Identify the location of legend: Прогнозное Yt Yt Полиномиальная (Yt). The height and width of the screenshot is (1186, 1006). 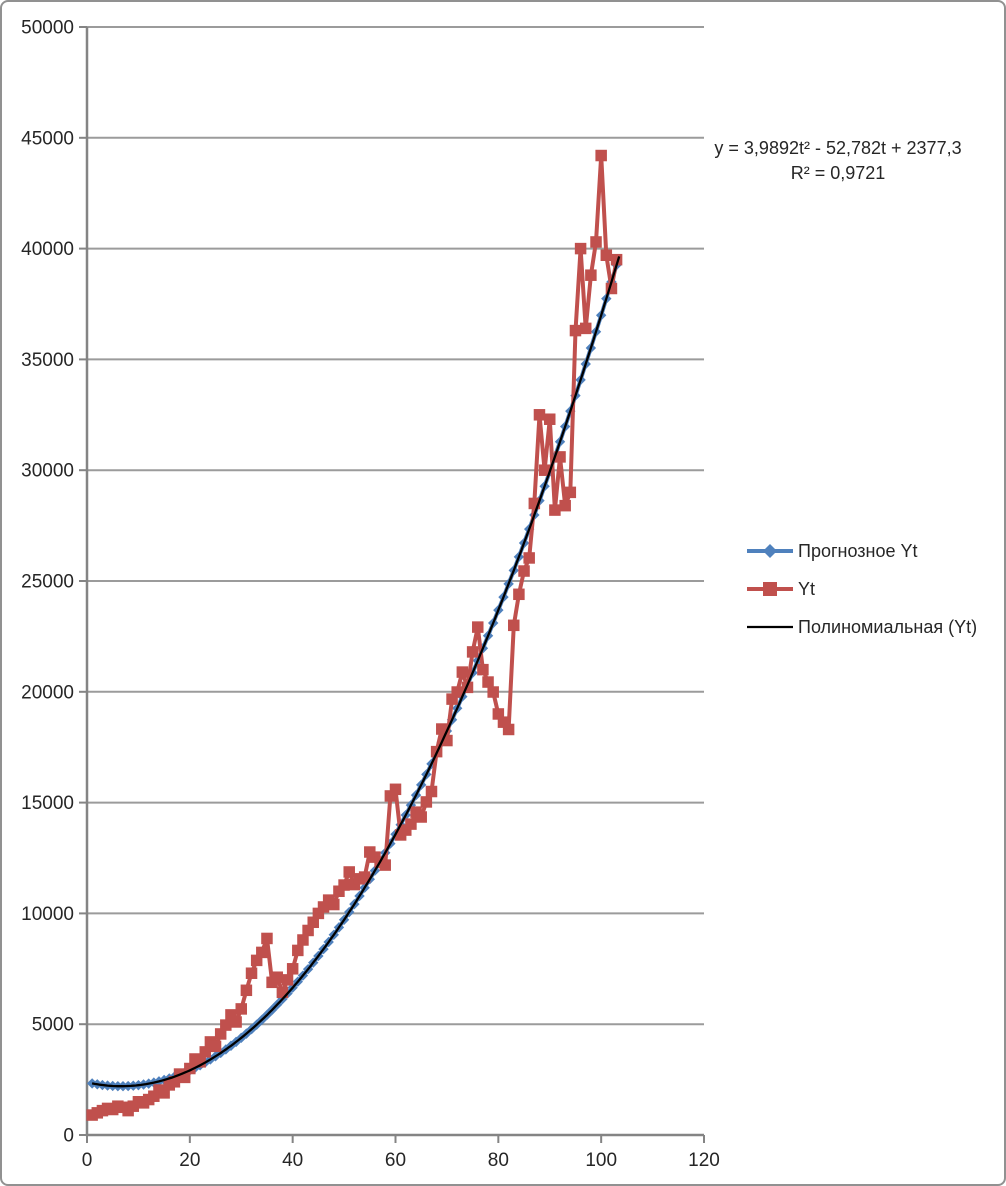
(862, 598).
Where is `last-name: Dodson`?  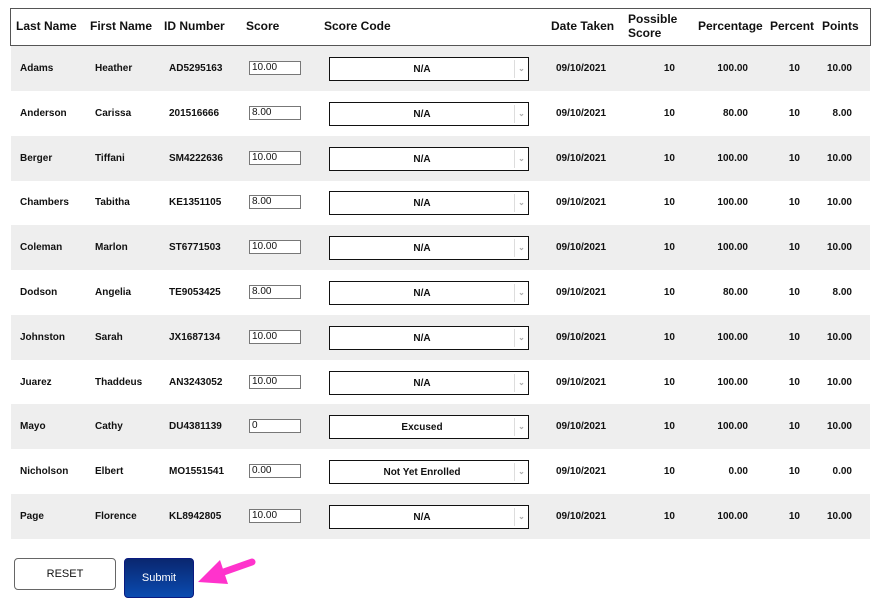 last-name: Dodson is located at coordinates (39, 292).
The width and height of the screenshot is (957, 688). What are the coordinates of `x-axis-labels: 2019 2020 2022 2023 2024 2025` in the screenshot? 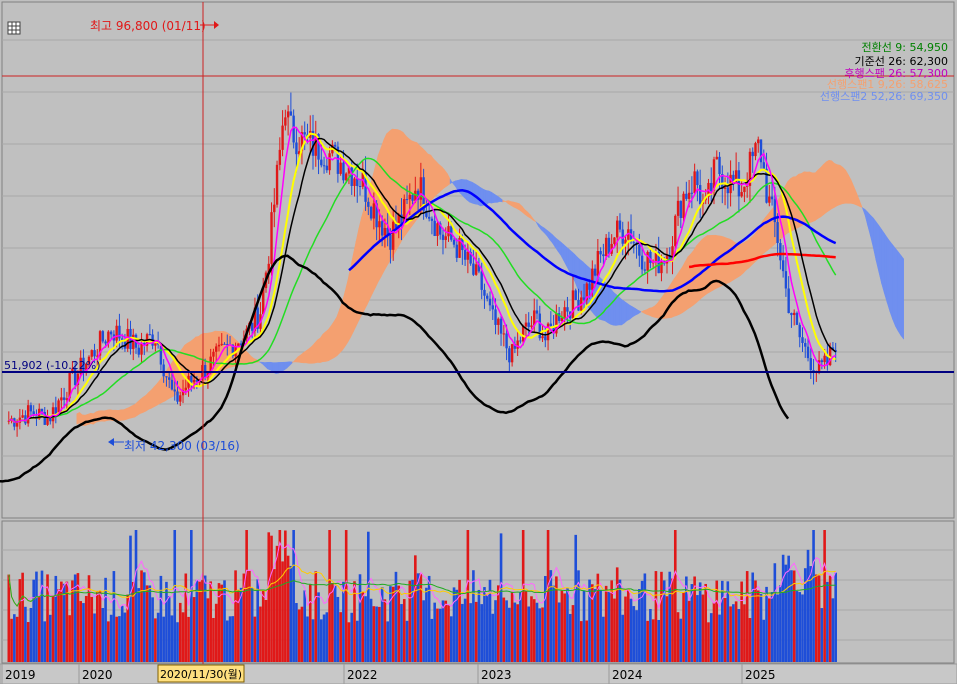 It's located at (388, 674).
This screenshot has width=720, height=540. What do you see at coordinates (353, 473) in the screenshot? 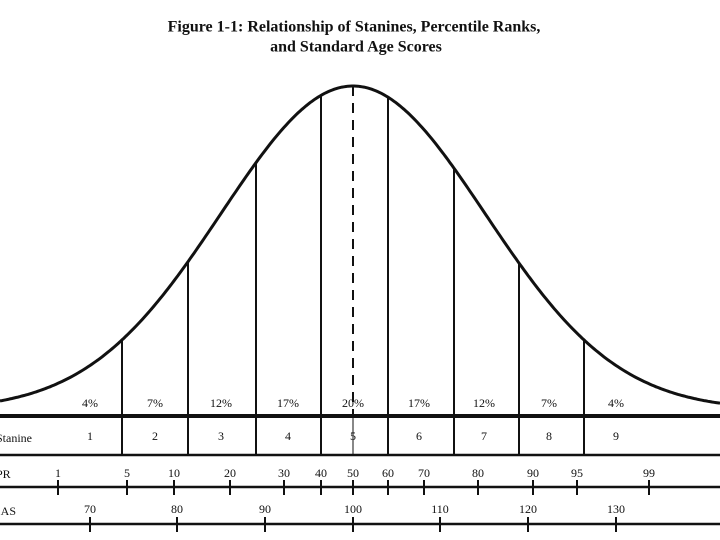
I see `pr-tick-label: 50` at bounding box center [353, 473].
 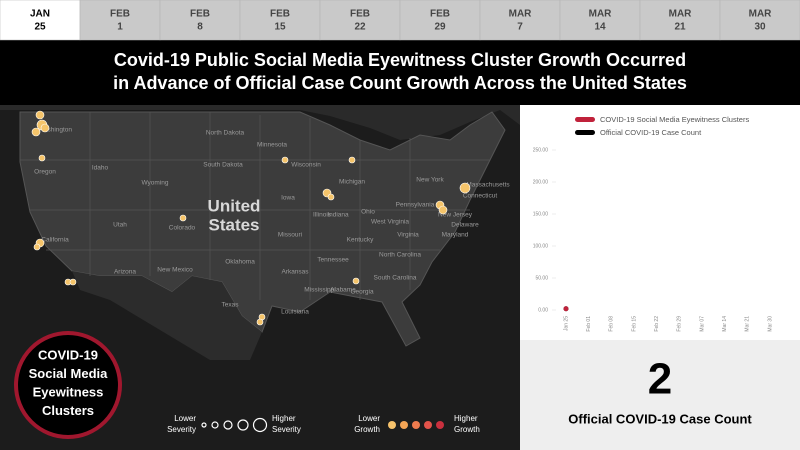 I want to click on state-label: Minnesota, so click(x=272, y=146).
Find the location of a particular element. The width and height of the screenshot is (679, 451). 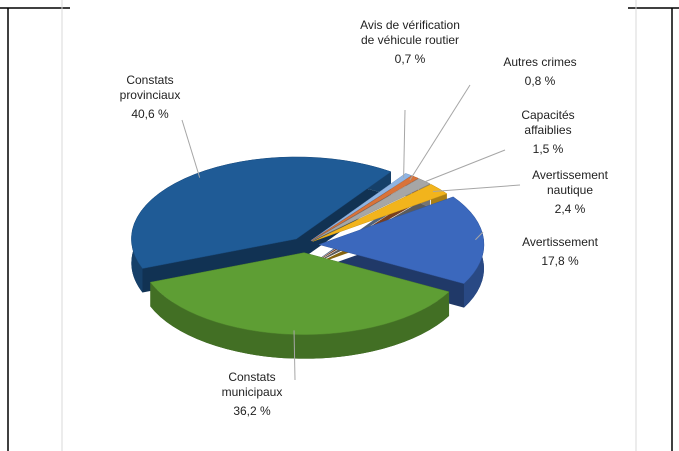

data-label: Avertissement nautique 2,4 % is located at coordinates (570, 192).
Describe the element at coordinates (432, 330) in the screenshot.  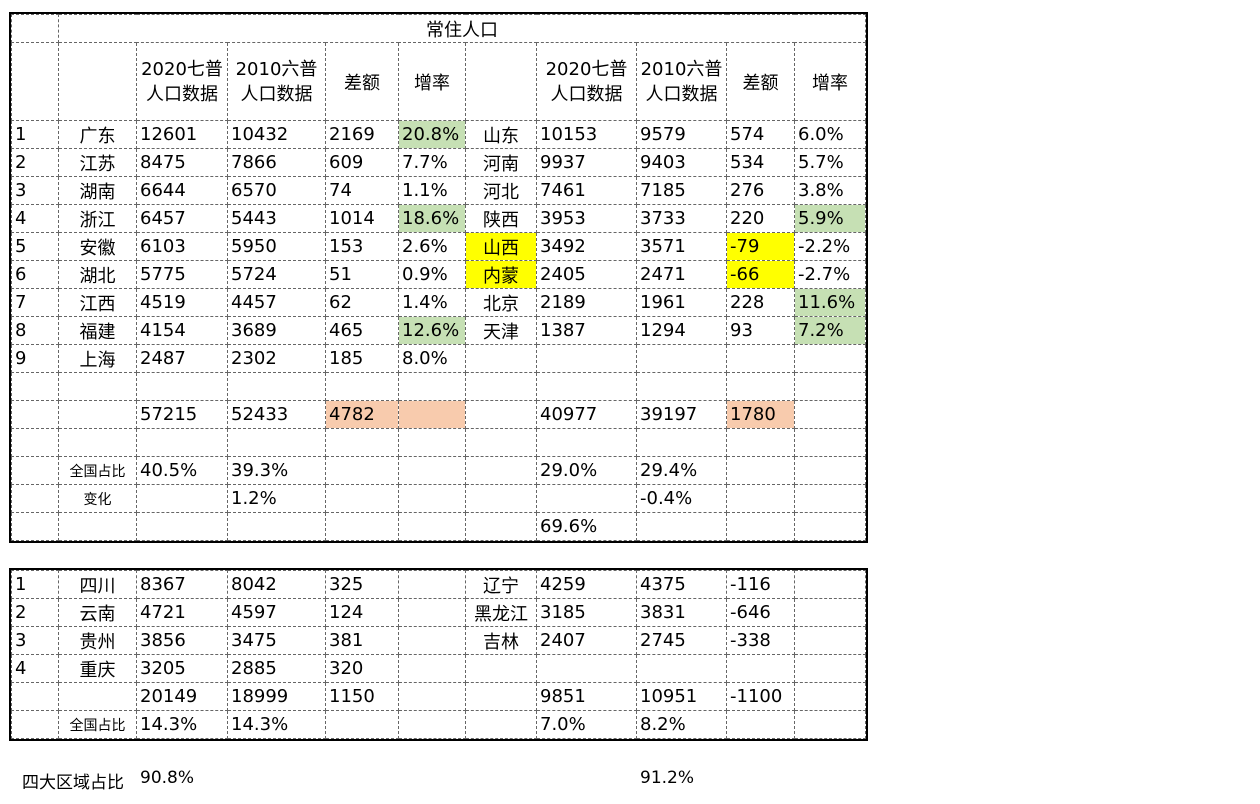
☆ ☆ ☆ ☆ ☆ ☆ ☆
PROBLEM DETAILS - Reproduce word for word the stretch of the entries from the line containing "I want to click" through the end of the entries, leaving out the pictures.

OUTPUT OF THE TASK -
  I want to click on state-label: Minnesota, so click(x=272, y=146).
Find the location of a particular element. The width and height of the screenshot is (679, 451). 

data-label: Avertissement nautique 2,4 % is located at coordinates (570, 192).
Describe the element at coordinates (432, 330) in the screenshot.  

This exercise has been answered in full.